For all we know, this is the first study to assess the effects of cognitive control training on episodic memory retrieval function in aMCI patients. In this study, first, we will examine the efficacy of cognitive control training on episodic memory of aMCI patients by using neuropsychological tests. We hypothesize that being immersed in a challenging, adaptive cognitive control training for a prolonged period of time (i.e. 12 weeks) would enhance cognitive control abilities as well as episodic memory function. Next, we will investigate the neural underpinning of the cognitive control training by conducting multimodal MRI. Accumulating studies have shown significant training-related brain state changes in healthy old seniors, specifically: (1) increases in gray matter volumes, particularly in the hippocampus [42]; (2) improved white matter integrity in the left uncinate fasciculus testified by an increase in fractional anisotropy [28]; and (3) activation of specific frontal and parietal cortical regions [38] and stronger connectivity in networks such as the default mode network and the central executive network [28, 43]. Thus, we hypothesize that the cognitive control training would result in similar effects on neural plasticity of older adults with aMCI.

There are several advantages in this study. First, the cognitive control training is Internet-based, allowing participants to accomplish the training at home conveniently and doctors to administer the training protocol and supervise training progress readily.

Second, task difficulty can be adaptive according to training performance (the better performance, the higher level of difficulty). This will reduce the effect of individual factors on training, thereby promoting participation and training effects.

Third, a positive control group accomplishing intervention tasks with constant task difficulty will be established to attenuate the placebo effect.

Finally, structural and functional MRI will be used to investigate underlying mechanisms. Traditionally, neuropsychological scales alone are employed to evaluate training efficacy. In this study, neuronal plasticity is combined with neuropsychological scales to reveal underlying neural mechanisms.

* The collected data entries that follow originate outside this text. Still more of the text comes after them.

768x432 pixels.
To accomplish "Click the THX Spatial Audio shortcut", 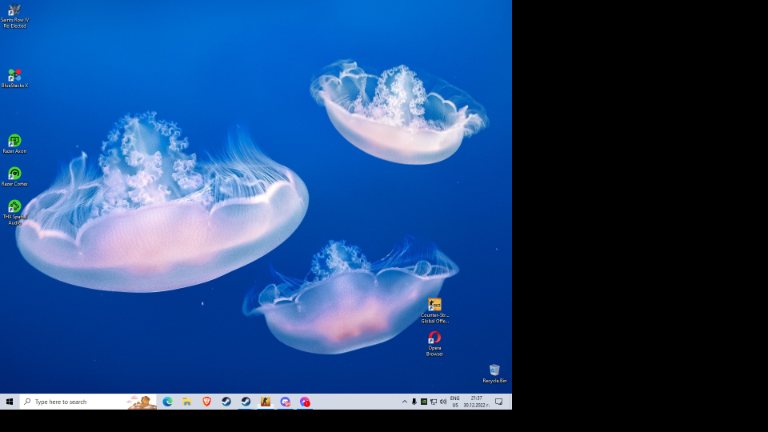I will [14, 207].
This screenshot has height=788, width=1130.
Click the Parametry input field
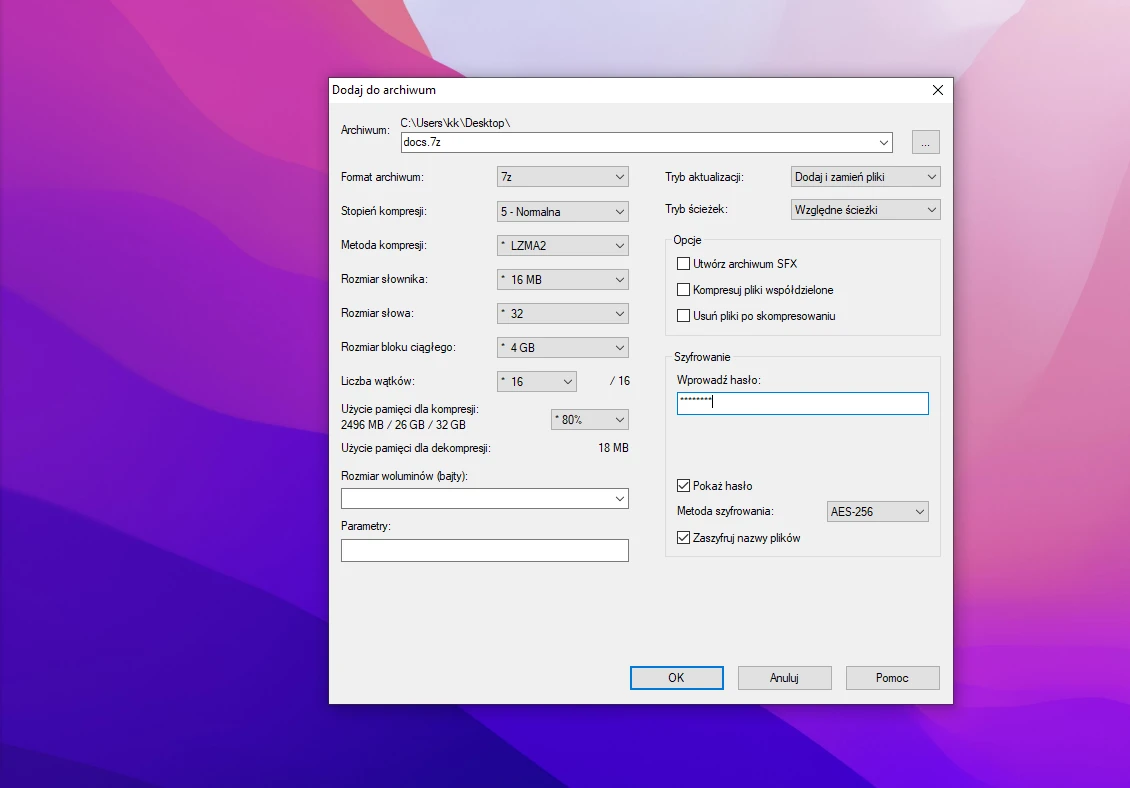[x=484, y=551]
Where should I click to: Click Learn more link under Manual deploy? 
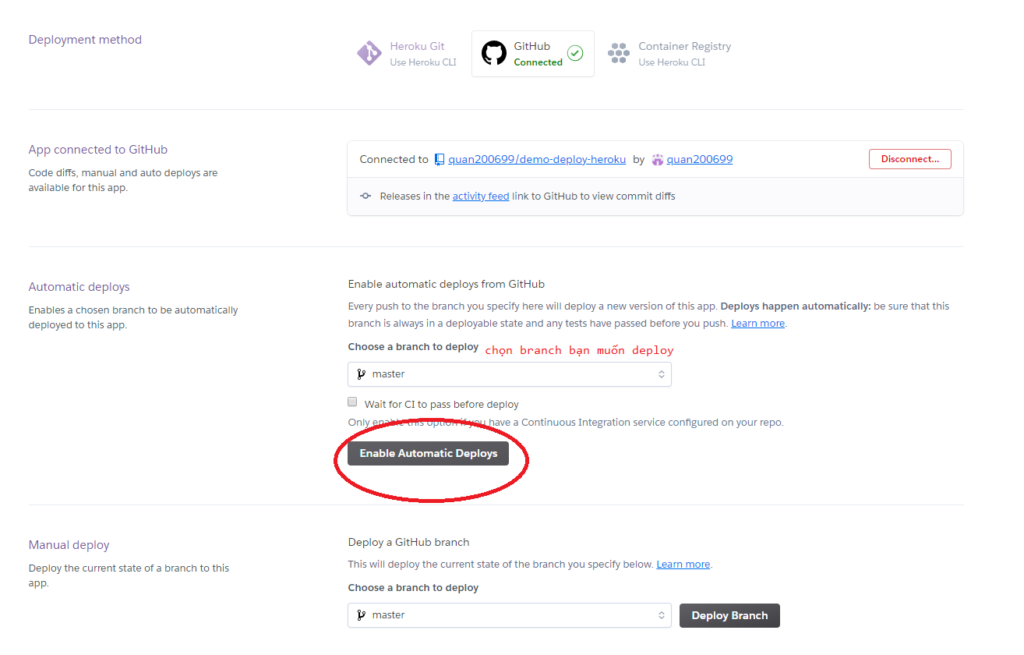tap(683, 564)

There are several limitations in this study. First, the test battery reported in this study is limited: in consideration of the individuals’ attention span and compliance, we do not include scales such as visual attention (e.g. Bells test, etc.), praxis (e.g. imitation of gestures, etc.), tests of reasoning (e.g. Raven matrices, etc.), verbal fluency (e.g. phonemic verbal fluency task, etc.), inhibition (e.g. Stroop test, etc.), and planning (e.g. Towers of London test, etc.). Second, the topic of this study is MCI due to AD. Theoretically, AD biomarkers should be performed (e.g. FDG-PET for mesial temporal glucose hypometabolism, PET-amyloid, etc.). However, it is inaccessible for every participant to perform AD biomarkers (e.g. low compliance and high expense). The diagnosis of MCI due to AD has to depend on clinical symptoms, neuropsychological tests, and MRI in this study.

One big challenge that we may meet for the study is the difficulty in maintaining participants. The aMCI patients who agree to participate in the study may decide to quit the program during the 12 consecutive weeks. Discontinuing from the intervention program may be attributed to personal issues (e.g. diseases, busyness, or low incentive) or family reasons (e.g. moving, need to care for their partner, or lack of caregiver’s supervision) that may impede them from completing the study. We calculated the dropout rate in the sample size estimation to make sure that we could reach adequate power for the study.

Trial status

This trial commenced recruitment of aMCI patients in July 2017 and is expected to continue through January 2019. The trial is currently recruiting.